Pre-draft measurables
| Height | Weight | Arm length | Hand span | 40-yard dash | 10-yard split | 20-yard split | 20-yard shuttle | Three-cone drill | Vertical jump | Broad jump | Bench press |
| 5 ft 7+1⁄2 in (1.71 m) | 179 lb (81 kg) | 29+1⁄4 in (0.74 m) | 8+5⁄8 in (0.22 m) | 4.43 s | 1.51 s | 2.54 s | 4.25 s | 6.88 s | 35.5 in (0.90 m) | 10 ft 1 in (3.07 m) | 24 reps |
All values from NFL Combine/Pro Day

==Coaching career==
In January 2025, Devine joined WVU as an offensive analyst and assistant running backs coach.

==Personal life==
Devine was only three months old when his father died in 1988 of complications from AIDS, and 11 years old when his mother also died of AIDS. Custody passed to his maternal grandmother, but the two were not compatible. Eventually, Noel moved in with Liz and Robert Harlow Sr, parents of one of Noel's friends. By his junior year in high school, Devine had fathered two children by two different women. He was also witness to a shooting in late 2004, in which one of his friends, 15-year-old Rashard Patterson, was killed by a shotgun blast to the chest.
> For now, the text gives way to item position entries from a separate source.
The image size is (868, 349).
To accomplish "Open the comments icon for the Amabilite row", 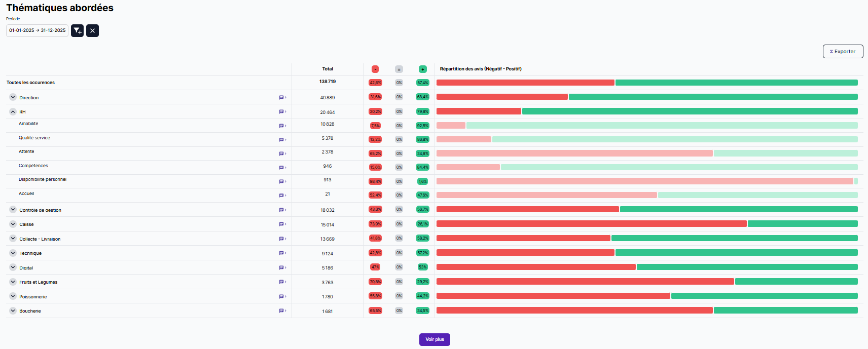I will [x=282, y=126].
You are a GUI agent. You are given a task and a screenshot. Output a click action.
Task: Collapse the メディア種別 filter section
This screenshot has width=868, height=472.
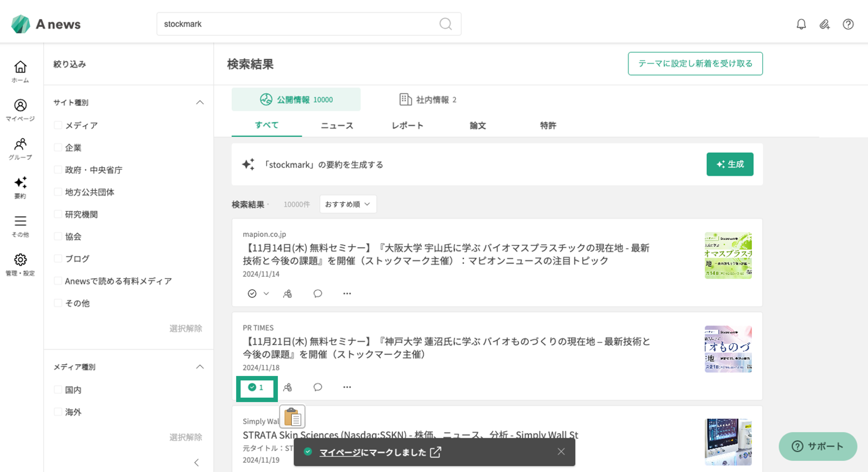(x=200, y=367)
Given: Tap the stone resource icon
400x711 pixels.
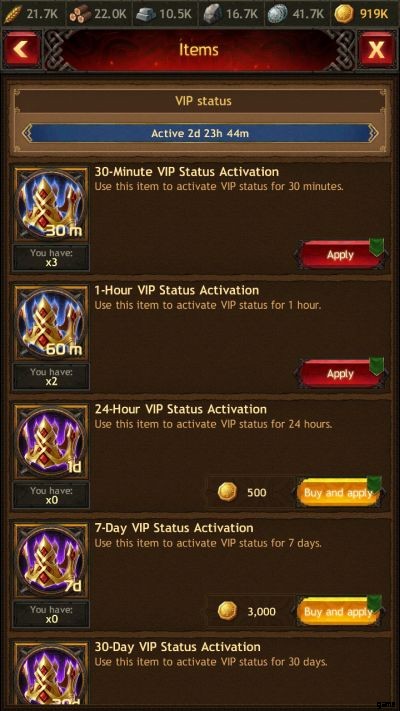Looking at the screenshot, I should coord(211,14).
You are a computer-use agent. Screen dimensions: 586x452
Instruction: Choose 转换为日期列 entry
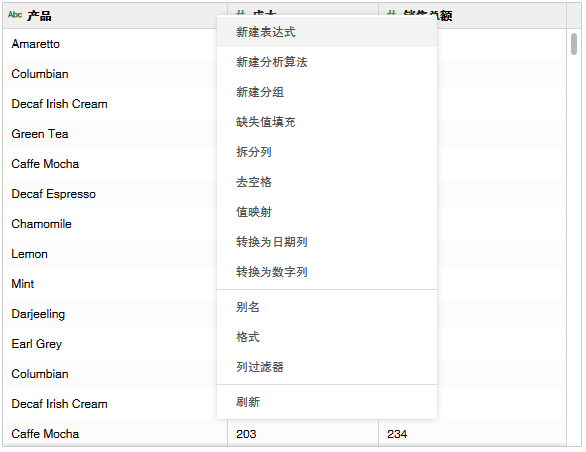coord(327,242)
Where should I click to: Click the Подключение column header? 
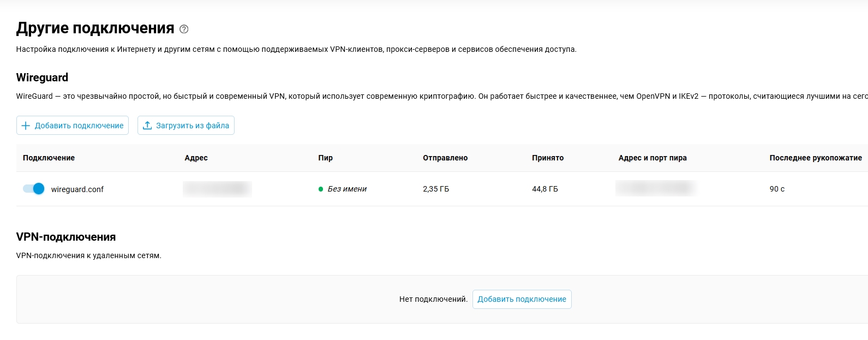pos(49,158)
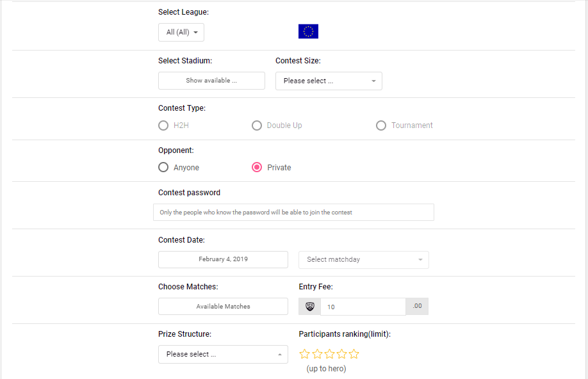Click the European Union flag icon
The image size is (588, 379).
coord(308,31)
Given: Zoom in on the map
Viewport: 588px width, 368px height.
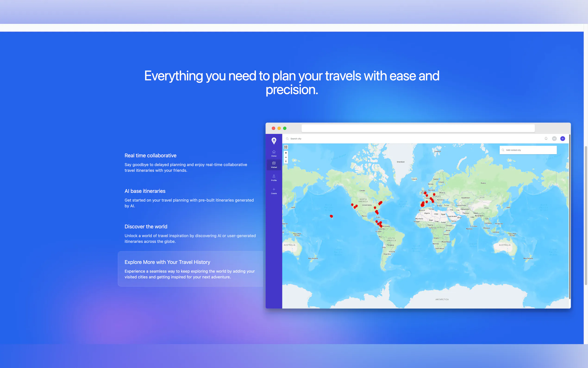Looking at the screenshot, I should [286, 153].
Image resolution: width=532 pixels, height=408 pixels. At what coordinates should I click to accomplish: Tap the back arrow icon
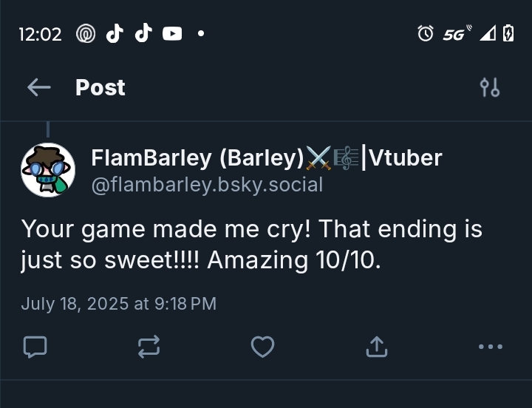(38, 88)
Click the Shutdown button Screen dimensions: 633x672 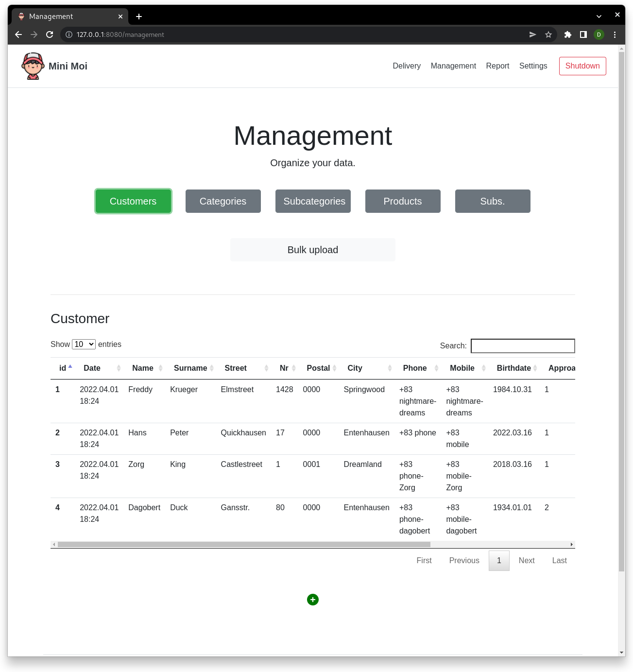pyautogui.click(x=582, y=66)
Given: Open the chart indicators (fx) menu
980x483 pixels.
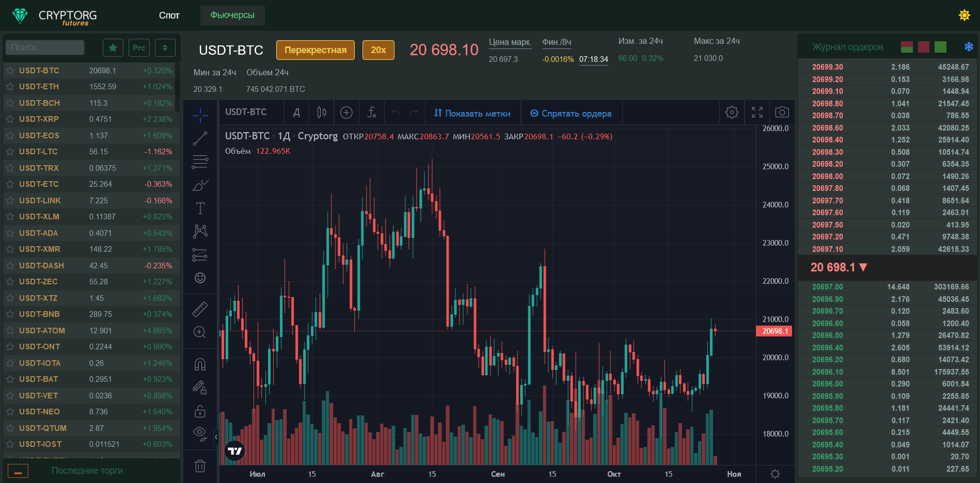Looking at the screenshot, I should tap(371, 112).
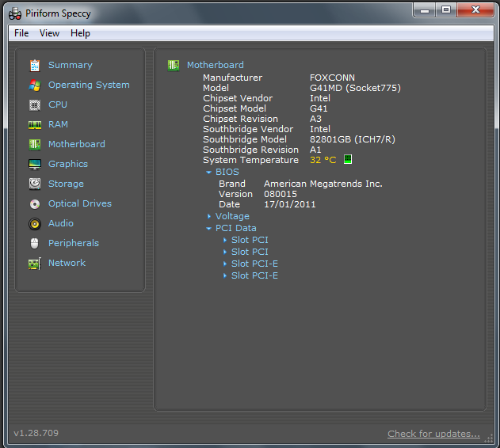This screenshot has height=448, width=500.
Task: Collapse the BIOS section
Action: tap(209, 172)
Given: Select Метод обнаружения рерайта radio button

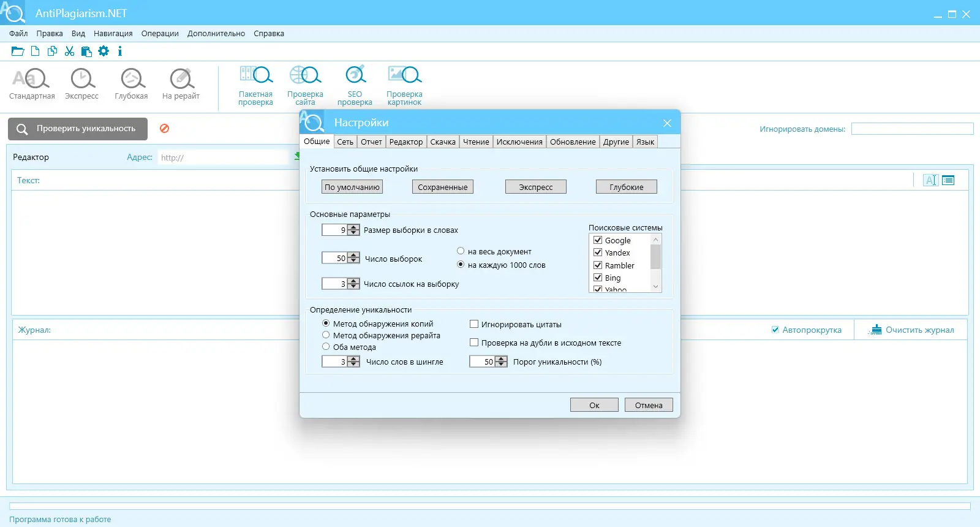Looking at the screenshot, I should (x=326, y=335).
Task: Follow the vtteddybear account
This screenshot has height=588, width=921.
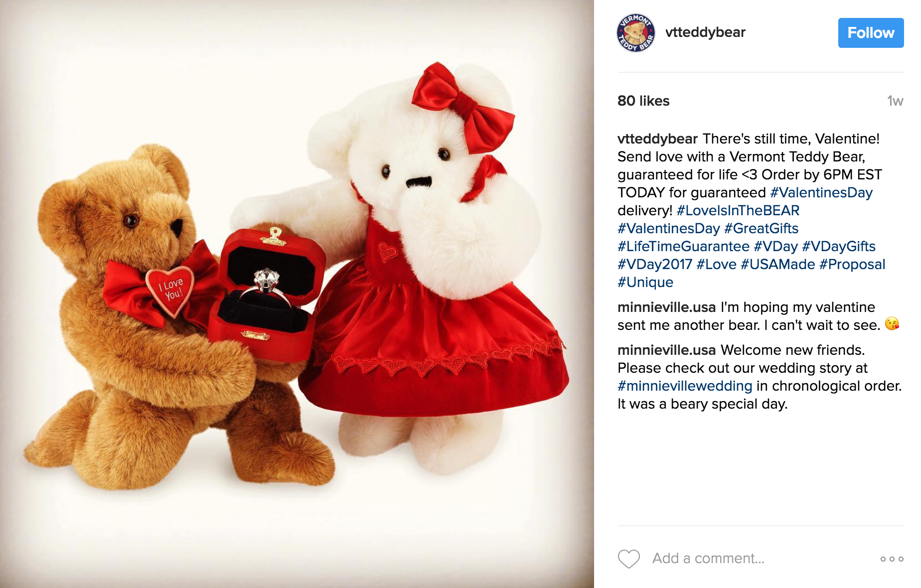Action: 871,33
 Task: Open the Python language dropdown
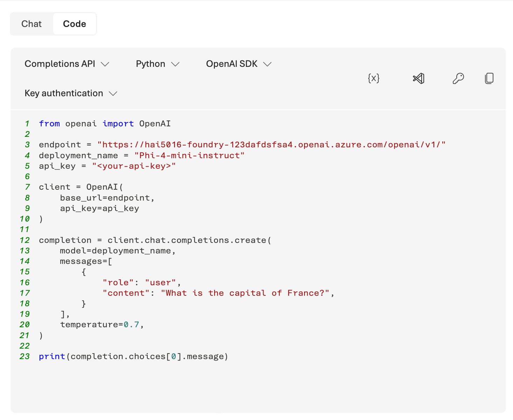[x=157, y=64]
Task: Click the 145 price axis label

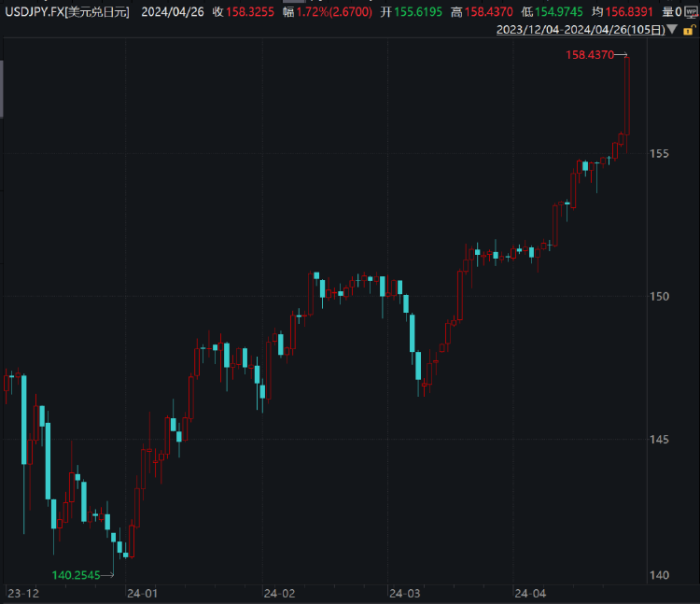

Devine has a relationship with Deion Sanders, who himself is a graduate of North Fort Myers High School. At one point, Sanders planned to become Devine's legal guardian. Devine moved to Prosper, Texas, where he lived with Sanders, but after a few weeks, he took Sanders' wife's vehicle to the Dallas/Fort Worth International Airport, where a plane ticket back to Florida awaited him. Devine and Sanders remained in contact, perhaps more so as the 2007 signing day approached, when Sanders assisted Devine in preparing to sign a letter of intent to play football in the college ranks. Sanders revealed the nature of his mentor role in Devine's decisions in his column for The News-Press, a Fort Myers news outlet. He had recommended that a prep school would better prepare Devine for college.

Devine was interviewed by ESPN The Magazine under their NEXT editions, which picks the next big athlete of the year. Devine was a nominee for the 2008 edition, along with Brandon Roy, Joba Chamberlain, Tyson Gay, Patrick Willis, and Novak Djokovic. In the interview, Devine stated that his idol is Barry Sanders, and that his best game of his career at that point was against Maryland.